Last week’s event was the first time, after 70 years, that Philippine and American veterans or survivors held a reunion of this magnitude in the country since the end of the World War II.
Hosted by the Fort McKinley Chapter of the Society, the reunion entailed two days of discussions of history, business meetings, but mostly, celebration.
On April 7, Fernandez sat on the Veterans panel, presenting “Life at the Fort before the War.”
On Easter Sunday he rendered the Eulogy at the heroes’ cemetery at the boundary of Makati and Taguig cities, giving honor to fellow soldiers who fought and died for the country.
Philippine Scouts: a unique group, a proud legacy
By hosting yearly gatherings of varying scales, the Philippine Scouts Heritage Society seeks to preserve the sacred memory of war, so that the current generations may cherish the peace they enjoy; and raise public awareness of the heroic role thousands of young men played in the early stages of World War II, and their gallant defense of the Philippines.

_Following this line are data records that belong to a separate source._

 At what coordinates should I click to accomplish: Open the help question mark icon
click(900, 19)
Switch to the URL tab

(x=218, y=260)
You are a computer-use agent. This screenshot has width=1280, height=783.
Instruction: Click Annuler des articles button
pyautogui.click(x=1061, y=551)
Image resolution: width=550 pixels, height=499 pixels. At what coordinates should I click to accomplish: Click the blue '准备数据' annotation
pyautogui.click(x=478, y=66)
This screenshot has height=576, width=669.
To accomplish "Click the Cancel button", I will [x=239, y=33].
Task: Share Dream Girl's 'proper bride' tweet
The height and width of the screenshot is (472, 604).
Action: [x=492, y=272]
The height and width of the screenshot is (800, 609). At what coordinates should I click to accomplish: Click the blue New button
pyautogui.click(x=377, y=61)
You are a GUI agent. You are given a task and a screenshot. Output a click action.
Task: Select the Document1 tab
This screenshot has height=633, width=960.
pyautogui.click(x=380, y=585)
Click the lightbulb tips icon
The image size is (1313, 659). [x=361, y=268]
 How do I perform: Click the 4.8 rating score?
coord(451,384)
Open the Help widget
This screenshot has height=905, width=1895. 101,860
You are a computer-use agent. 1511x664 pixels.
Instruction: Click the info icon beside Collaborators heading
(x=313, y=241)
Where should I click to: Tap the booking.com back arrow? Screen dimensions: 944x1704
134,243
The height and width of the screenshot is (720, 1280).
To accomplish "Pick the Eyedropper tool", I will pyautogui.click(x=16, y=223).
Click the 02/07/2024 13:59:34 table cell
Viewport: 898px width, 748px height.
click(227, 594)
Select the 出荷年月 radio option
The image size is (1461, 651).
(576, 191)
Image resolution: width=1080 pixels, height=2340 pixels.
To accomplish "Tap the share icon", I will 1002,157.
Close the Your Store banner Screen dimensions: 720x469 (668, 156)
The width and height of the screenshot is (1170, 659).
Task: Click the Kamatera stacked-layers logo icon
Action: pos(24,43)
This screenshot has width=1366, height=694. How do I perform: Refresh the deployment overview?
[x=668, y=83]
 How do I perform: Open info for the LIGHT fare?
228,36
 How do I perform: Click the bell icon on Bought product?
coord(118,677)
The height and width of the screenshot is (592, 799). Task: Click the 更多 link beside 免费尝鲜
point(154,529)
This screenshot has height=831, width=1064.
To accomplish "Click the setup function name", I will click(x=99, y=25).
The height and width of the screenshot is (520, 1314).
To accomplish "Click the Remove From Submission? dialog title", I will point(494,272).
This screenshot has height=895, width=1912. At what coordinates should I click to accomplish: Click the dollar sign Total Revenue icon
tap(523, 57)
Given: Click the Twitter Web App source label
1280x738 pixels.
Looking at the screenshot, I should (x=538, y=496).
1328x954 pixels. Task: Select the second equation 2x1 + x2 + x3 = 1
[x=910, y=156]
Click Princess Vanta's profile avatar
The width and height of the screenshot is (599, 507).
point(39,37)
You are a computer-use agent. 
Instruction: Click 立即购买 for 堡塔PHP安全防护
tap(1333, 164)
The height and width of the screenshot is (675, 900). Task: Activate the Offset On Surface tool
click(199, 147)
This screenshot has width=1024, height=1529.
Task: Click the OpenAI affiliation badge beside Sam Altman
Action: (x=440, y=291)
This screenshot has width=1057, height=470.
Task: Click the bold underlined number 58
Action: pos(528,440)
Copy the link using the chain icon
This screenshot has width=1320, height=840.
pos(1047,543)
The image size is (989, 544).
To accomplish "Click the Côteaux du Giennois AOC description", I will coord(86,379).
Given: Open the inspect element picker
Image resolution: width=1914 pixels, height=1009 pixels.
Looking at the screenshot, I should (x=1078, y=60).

The Philippine Scouts were a unique and special organization within the U.S. Army, consisting of highly-trained Filipino soldiers, and American Filipino officers, who formed the backbone of General Douglas MacArthur’s United States Army Forces in the Far East.
USAFFE included the Army of the Philippine Commonwealth, the US Army’s Philippine Scouts and U.S. National Guard units that were brought from the States shortly before hostilities began, and were then ordered to hold back the Japanese advance.